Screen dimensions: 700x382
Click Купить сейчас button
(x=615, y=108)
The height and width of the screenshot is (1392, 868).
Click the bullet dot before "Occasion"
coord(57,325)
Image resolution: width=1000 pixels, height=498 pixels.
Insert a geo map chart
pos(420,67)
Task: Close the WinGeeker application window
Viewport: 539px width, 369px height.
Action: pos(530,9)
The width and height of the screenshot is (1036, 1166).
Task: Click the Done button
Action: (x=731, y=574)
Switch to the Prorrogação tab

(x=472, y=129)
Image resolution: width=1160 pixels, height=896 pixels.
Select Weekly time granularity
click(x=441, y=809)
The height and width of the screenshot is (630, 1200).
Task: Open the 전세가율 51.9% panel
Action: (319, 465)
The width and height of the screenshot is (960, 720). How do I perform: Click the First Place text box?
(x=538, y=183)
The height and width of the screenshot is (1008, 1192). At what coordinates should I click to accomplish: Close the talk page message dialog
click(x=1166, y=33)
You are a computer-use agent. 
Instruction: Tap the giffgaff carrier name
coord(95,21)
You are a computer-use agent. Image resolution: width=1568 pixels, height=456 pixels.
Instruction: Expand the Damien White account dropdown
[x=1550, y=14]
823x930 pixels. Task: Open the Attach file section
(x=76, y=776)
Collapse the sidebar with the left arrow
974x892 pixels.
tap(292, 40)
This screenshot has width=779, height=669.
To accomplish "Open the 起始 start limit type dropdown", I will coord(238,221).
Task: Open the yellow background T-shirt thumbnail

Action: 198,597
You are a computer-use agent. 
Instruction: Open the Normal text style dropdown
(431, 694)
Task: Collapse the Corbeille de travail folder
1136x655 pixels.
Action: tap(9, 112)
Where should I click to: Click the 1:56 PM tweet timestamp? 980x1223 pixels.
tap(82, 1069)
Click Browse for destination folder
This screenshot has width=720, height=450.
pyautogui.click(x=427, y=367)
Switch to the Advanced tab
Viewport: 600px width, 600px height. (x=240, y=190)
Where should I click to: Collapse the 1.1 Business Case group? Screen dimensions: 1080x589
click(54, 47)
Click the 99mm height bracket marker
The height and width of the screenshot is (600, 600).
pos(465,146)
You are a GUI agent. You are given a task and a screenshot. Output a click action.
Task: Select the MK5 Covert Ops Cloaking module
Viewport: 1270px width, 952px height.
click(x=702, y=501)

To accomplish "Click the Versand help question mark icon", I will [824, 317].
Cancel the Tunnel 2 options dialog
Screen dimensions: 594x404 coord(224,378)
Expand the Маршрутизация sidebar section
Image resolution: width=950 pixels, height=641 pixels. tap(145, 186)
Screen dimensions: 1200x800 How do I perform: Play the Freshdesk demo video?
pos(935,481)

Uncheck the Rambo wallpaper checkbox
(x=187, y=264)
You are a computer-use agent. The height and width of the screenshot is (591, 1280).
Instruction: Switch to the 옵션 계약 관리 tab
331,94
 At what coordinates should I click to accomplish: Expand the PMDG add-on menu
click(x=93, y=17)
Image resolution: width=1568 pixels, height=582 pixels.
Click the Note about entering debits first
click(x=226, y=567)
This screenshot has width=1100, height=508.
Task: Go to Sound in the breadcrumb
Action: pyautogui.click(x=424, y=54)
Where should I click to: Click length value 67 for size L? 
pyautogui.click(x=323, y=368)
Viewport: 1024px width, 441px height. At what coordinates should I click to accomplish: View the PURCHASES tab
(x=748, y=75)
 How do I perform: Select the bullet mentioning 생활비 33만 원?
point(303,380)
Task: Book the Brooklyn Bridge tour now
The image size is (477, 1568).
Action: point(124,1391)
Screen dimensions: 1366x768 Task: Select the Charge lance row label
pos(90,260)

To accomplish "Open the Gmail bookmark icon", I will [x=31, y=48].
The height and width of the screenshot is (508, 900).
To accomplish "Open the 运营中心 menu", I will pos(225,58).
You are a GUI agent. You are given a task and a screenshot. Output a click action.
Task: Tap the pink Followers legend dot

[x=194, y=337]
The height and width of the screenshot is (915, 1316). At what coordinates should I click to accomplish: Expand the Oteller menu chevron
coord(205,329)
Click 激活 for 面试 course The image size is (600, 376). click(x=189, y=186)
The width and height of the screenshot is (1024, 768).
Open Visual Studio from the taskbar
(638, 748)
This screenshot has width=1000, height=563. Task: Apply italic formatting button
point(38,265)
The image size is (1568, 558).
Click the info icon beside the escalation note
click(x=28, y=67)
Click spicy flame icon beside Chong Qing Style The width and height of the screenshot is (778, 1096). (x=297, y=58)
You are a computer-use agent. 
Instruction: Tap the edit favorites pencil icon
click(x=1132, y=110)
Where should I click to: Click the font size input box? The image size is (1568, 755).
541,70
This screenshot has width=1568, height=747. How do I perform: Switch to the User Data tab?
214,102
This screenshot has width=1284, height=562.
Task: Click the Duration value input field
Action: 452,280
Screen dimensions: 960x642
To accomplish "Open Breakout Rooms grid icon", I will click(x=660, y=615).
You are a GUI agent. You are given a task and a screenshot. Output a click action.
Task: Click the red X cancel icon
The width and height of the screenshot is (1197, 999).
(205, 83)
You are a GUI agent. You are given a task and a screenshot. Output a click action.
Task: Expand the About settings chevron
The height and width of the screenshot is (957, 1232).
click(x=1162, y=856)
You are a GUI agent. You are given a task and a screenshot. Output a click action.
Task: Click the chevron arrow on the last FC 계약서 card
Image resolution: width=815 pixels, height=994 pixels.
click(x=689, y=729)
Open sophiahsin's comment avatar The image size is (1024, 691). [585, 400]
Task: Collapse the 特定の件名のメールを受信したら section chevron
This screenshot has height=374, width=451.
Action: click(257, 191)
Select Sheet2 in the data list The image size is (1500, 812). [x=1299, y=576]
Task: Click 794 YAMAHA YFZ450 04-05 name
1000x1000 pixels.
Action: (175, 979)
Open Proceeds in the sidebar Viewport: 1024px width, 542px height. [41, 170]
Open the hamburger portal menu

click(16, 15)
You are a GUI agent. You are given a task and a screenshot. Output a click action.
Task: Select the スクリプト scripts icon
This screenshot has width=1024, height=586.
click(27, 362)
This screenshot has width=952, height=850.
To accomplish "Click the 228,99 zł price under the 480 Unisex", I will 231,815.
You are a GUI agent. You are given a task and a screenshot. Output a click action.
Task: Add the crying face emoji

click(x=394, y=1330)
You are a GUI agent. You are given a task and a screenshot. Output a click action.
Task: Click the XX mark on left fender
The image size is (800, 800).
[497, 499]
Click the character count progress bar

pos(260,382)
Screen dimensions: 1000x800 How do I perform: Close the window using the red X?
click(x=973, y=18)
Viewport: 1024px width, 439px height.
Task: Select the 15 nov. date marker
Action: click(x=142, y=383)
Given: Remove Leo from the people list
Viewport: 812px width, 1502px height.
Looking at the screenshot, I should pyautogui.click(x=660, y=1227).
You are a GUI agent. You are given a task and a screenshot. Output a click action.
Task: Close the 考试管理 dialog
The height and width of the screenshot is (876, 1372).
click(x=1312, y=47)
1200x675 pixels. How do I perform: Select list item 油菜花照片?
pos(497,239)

- _TASK REQUIREMENTS_:
Find each line in the records holding the string "will" and show it.

- _SOLUTION FOR THIS EXERCISE_:
To accomplish "Open the 起始 start limit type dropdown", I will coord(238,221).
To accomplish "Click the Versand help question mark icon", I will [824, 317].
To accomplish "Open the Gmail bookmark icon", I will [x=31, y=48].
To accomplish "Open the 运营中心 menu", I will pos(225,58).
To accomplish "Open Breakout Rooms grid icon", I will click(x=660, y=615).
To accomplish "Click the 228,99 zł price under the 480 Unisex", I will 231,815.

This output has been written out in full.